A argumentação dos aposentados não é contra o pagamento de indenizações, e sim contra o desrespeito à paridade que está sendo violado por meio de ‘reajustes’ travestidos de penduricalhos que ofendem a equidade, a justiça e o respeito à Constituição e deve ser considerado com atenção, pois há um evidente descompasso entre princípios constitucionais e a justificativa para essa verba indenizatória.
O “acervo processual” foi instituído como uma compensação financeira para juízes e promotores de justiça sob o pretexto de que lidam com um volume excessivo de processos ou que demonstram qualidade excepcional em suas decisões.
Contudo, esse fundamento esbarra em falácias que comprometem sua legitimidade e ofendem a moralidade administrativa.
A Constituição Federal estabelece, em seu artigo 5º, inciso XXXV, que “a lei não excluirá da apreciação do Poder Judiciário lesão ou ameaça a direito”.
Esse princípio consagra a garantia de acesso à Justiça e, implicitamente, define que a prestação jurisdicional deve ser de qualidade, pois o Poder Judiciário não pode se furtar a analisar qualquer demanda que lhe seja apresentada.

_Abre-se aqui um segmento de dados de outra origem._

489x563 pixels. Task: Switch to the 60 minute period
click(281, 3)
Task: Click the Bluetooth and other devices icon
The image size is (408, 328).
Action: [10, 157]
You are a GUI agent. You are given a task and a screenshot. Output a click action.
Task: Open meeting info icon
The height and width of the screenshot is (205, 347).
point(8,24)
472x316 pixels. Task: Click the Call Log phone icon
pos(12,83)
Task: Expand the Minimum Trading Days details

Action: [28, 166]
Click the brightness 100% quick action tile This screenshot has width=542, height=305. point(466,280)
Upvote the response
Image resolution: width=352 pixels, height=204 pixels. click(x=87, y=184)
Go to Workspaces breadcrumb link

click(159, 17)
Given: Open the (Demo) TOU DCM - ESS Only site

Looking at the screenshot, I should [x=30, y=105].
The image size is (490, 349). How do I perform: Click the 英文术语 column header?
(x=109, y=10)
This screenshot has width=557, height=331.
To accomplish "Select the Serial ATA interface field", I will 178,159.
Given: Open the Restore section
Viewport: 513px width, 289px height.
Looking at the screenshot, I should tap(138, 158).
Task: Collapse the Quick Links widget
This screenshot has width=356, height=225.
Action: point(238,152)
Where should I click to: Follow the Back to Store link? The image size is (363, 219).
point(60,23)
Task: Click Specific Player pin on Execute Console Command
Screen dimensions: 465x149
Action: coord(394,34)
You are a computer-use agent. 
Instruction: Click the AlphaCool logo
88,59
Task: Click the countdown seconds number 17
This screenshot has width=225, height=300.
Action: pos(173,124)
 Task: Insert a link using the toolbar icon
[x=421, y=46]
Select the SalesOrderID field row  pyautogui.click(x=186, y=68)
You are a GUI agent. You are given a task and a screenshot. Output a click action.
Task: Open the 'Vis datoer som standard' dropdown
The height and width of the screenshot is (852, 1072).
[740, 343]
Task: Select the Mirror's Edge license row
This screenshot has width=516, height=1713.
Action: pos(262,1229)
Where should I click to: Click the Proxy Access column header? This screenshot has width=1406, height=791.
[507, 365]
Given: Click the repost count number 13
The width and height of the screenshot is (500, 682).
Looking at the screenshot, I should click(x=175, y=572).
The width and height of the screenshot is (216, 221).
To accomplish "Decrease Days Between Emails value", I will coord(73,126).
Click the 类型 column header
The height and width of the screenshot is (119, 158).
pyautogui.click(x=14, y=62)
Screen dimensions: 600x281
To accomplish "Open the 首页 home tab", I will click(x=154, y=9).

Assim, diferenciar magistrados e membros do Ministério Público com base em suposta “qualidade superior” no exercício de suas funções não apenas contraria a lógica constitucional, como também abre margem para distorções e subjetivismos incompatíveis com a impessoalidade e a isonomia exigidas na administração pública.
Além disso, a alegação de que a sobrecarga processual justifica essa gratificação tampouco se sustenta. A distribuição de processos no Judiciário ocorre por meio de critérios técnicos e administrativos, considerando a especialização de varas e a criação de novas unidades jurisdicionais quando há aumento substancial da demanda.
Assim, se há um acúmulo excessivo de processos em determinadas comarcas ou varas, a solução adequada não está na criação de vantagens remuneratórias individuais, mas na reestruturação administrativa e no fortalecimento da divisão judiciária. O próprio ordenamento jurídico já prevê mecanismos de equalização do trabalho entre magistrados e promotores, tornando desnecessária qualquer compensação adicional sob essa justificativa.
Ademais, a concessão dessa gratificação fere diretamente o regime de subsídio, previsto no artigo 39, §4º, da Constituição, que determina a remuneração única para membros do Judiciário e do Ministério Público, vedando acréscimos adicionais. Ao permitir o pagamento do “acervo processual”, cria-se um artifício que, na prática, burla esse regime e concede aumentos disfarçados a determinadas categorias, afrontando princípios como o da legalidade, da moralidade e da igualdade.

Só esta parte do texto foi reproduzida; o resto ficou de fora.